Turning up at and disrupting someone’s art event, they say, isn’t bullying, it’s protest against ‘bad art’ – it’s ‘livening up a dull event,’ in fact. Targeting insults towards people in public chat, they say – isn’t bullying, it’s clever wit (we’re not talking about comedy genius here, by the way, but comments that struggle to achieve even the sophistication of teenage jeers, like, “you’re so boring.”) Repeatedly hitting someone in front of others with a stick and following them wherever they go isn’t bullying. Publishing private IMs on a public blog isn’t bullying. It’s art. It’s all just art.

Art – in my opinion – is more a subjective experience than an objective one. Aesthetic pleasure varies from person to person, depending on their preferences and perception, and its experience may indeed be encountered in scenes that others find distasteful. But experiencing something as artistic does not make it not bullying. And it is not a justification for that act.

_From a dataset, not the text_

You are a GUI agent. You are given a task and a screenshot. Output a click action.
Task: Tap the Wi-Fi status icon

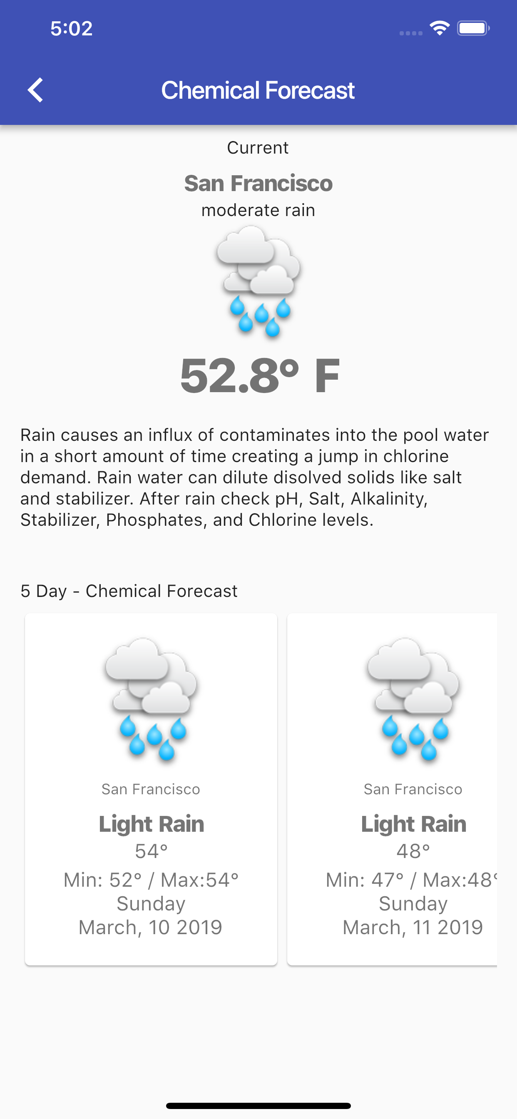pyautogui.click(x=439, y=28)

What was the trap I fell into? For all the insights into bullying I thought I had, I fell for the old ‘he/she invites the bullying’ rationalization. The problem with anti-bullying campaigns (see, for example, the ‘Let’s beat it together’ cyber-bullying video on YouTube) is that they often present bully victims as perfect people that it’s impossible to imagine did anything to merit them becoming a target. The reality is far messier than that. Bully victims don’t necessarily just take their victimisation quietly. They sometimes lash back. They sometimes kick and punch. They sometimes scream in frustration. Sometimes, it is the expression of a personal belief or the absence of a social skill that leads to people being targeted, but the expression of a belief – however much we disagree with it – is not bullying; rudeness – in and of itself – is not bullying: it is the acting on or employment of these things over time – towards a target and in front of an audience – that makes it bullying. It becomes bullying when it’s something that’s strategically done for personal gain (if I victimise this person, others will be impressed by me) rather than something that spontaneously arises. I’m not saying we shouldn’t challenge beliefs we don’t agree with, just that bullying is not the way to do it.

So, because I saw actions that I felt were just encouraging the bullying, I sat back and labelled the whole thing drama and missed the point entirely that one side were using the tactics of naming, mocking and humiliating whilst the other was effectively shouting out, “For God’s sake, stop doing this to us.” I became a bystander. And bystanders are the people who research have shown to be the true perpetrators of bullying. The people who watch. The people who endorse. The people who don’t intervene.

Is it art? Maybe. But it might well be bullying too. If we really want SL to become the human utopia that it could be, we have to learn to recognise bullying for what it is instead of rationalizing it as something else in order to justify our non-involvement or – worse – participation. Next time you see this behaviour in SL, challenge it. You don’t have to come up with something witty or abusive, you don’t necessarily have to affiliate yourself with the victim if their beliefs conflict with yours: just say that you don’t like this behaviour and tell people you see endorsing the bully that you don’t like that either. Bullying needs an appreciative audience: don’t allow yourself to become part of it.